If you had told most people a few years ago that we’d be seriously talking about $8,000 gold today, they would have thought you were crazy.

Well, we’re crazy.

Wells Fargo analysts just set $8,000 as their bullish target for gold next year.

According to Wells Fargo chief equity strategist Ohsung Kwon, the “debasement trade” has the potential to drive gold to that mind-spinning number.

The “debasement trade” is the fancy term Wall Street came up with to describe de-dollarization. As the dollar (along with other fiat currencies) depreciates, central banks and other institutions are dumping them for a “more neutral” safe haven.

That neutral safe haven is gold. It is money without counterparty risk.

“We’re in the 4th debasement cycle that started in 2022. Following the recent pullback, gold is now closer to our model’s fair value of $4,500, and all three drivers are likely to suggest further debasement from here.”

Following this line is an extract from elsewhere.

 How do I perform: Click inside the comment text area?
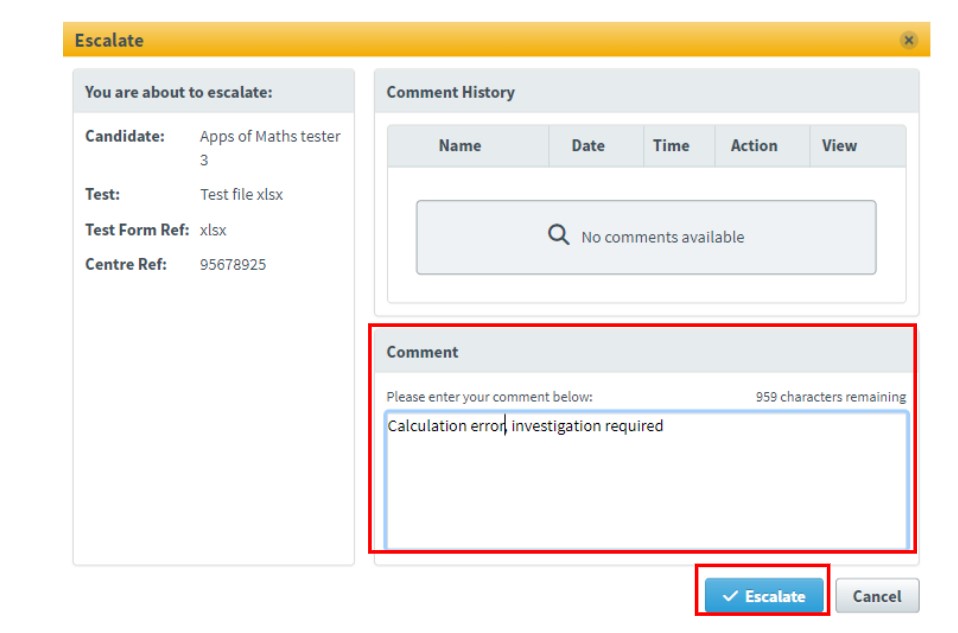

We can see the debasement trade in action when we look at central bank gold buying. It spiked in 2022 and has run hot ever since.  

There were already concerns about the dollar before 2022 due to the U.S. government's fiscal irresponsibility. Those worries have not abated, as the federal government spends hand over fist, adding trillions to its pile of debt every year.

Dollar worries were exacerbated around the world after the U.S. and its Western allies effectively locked Russia out of the dollar-driven global financial system and froze billions in Russian assets. This weaponization of the dollar has made many countries wary of holding the greenback.

In an article published by the Atlantic Council, Kimberly Donovan and Maia Nikoladze point out that “central banks that are worried about getting sanctioned, want to protect themselves from a potential global financial crisis, or both have been stacking up gold at record levels.

Since then, gold has overtaken the euro as the second-largest reserve asset behind the dollar, and the yellow metal now makes up a larger share of foreign reserves than U.S. Treasuries.

Kwon identifies debasement cycles by dividing the M2 money supply by the price of gold. He said that previous debasement cycles have lasted around 8.5 years, meaning the current cycle is still young -- not even at the halfway point.

Debasement trades tend to coincide with major economic crises. Prior cycles were during the Great Depression, after President Richard Nixon shut the gold window and the subsequent stagflation, and the 2000s War on Terror and Great Financial Crisis. This time seems different.

While there have been a series of events created high levels of geopolitical uncertainty, there doesn't seem to be an identifiable crisis in play (at least not yet).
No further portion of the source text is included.